Report: Most tracked by NSA are not targets
The vast majority of people surveyed and tracked by the National Security Agency are not suspected terrorists and foreign agents specifically targeted by the agency, according to months-long analysis.
Instead, nearly nine out of 10 people caught up in the spy agency’s web are innocent Americans and foreigners whose information was “incidentally” intercepted.
The new analysis from The Washington Post released over the weekend will provide fire for reformers who have criticized the NSA for spying on Americans without a warrant through a “backdoor” program.
{mosads}Among the files caught up in the surveillance are detailed accounts of people’s love lives, families, religion and other personal details.
The Obama administration has said it cannot calculate how many Americans’ data is collected under the NSA program targeting foreigners, but the Post’s analysis of thousands of intercepted communications provided by leaker Edward Snowden found that nearly half were linked to U.S. citizens or residents. Messages to or from Americans are required by law to be “minimized” or made anonymous.
One program targeting foreigners, which was first revealed by Snowden last summer, allows the NSA to obtain email messages, social media posts and other communications from major Web companies like Google, Yahoo and Microsoft. Another nabs “upstream” data from the cables that make up the backbone of the Internet.
Both operations are authorized under a section of the 2008 update of the Foreign Intelligence Surveillance Act and have come under fire from some privacy and civil liberties advocates.

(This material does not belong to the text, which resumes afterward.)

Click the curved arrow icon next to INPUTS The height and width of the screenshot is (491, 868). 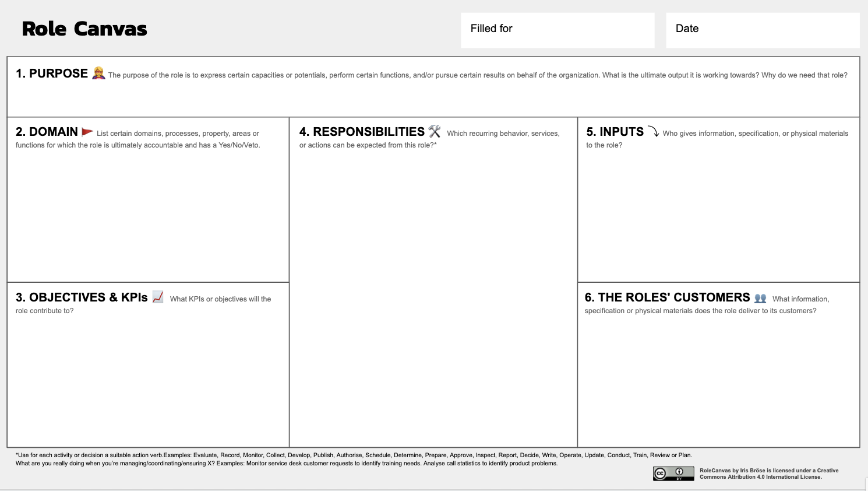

The operations got a major boost last week, however, when a government privacy watchdog largely endorsed many of the NSA’s programs under the law as “appropriately focuse[d].”

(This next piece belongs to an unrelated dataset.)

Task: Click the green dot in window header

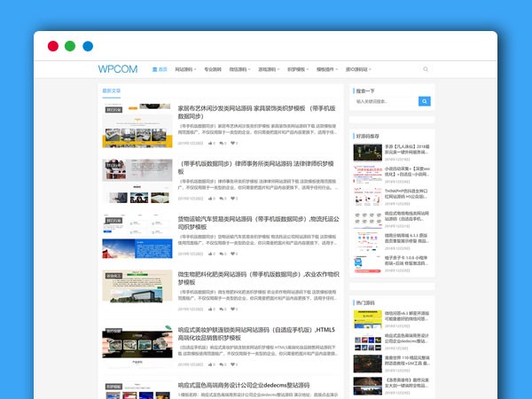Action: (x=70, y=46)
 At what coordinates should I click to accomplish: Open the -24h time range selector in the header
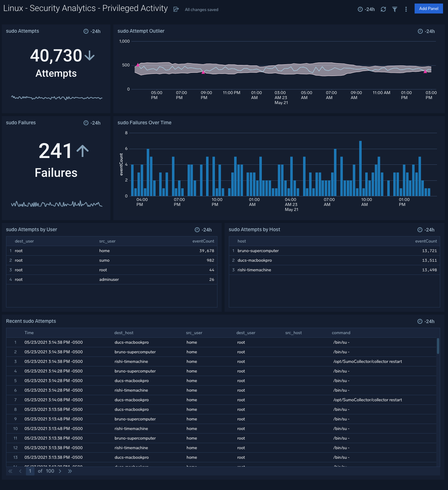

People who are not targets of the NSA can have their information collected by communicating with someone who the agency is targeting as well as merely being in the same chat room or working from the same Internet protocol (IP) address, which can ensnare hundreds of people working on the same computer server.
The Obama administration tried to play down the report this weekend by noting that it had previously made clear that “incidental” data collection was inevitable.
“We target only valid foreign intelligence targets under that authority, and the most that you could conclude from these news reports is that each valid foreign intelligence target talks to an average of nine people,” Office of the Director of National Intelligence general counsel Robert Litt told the New York Times in an interview.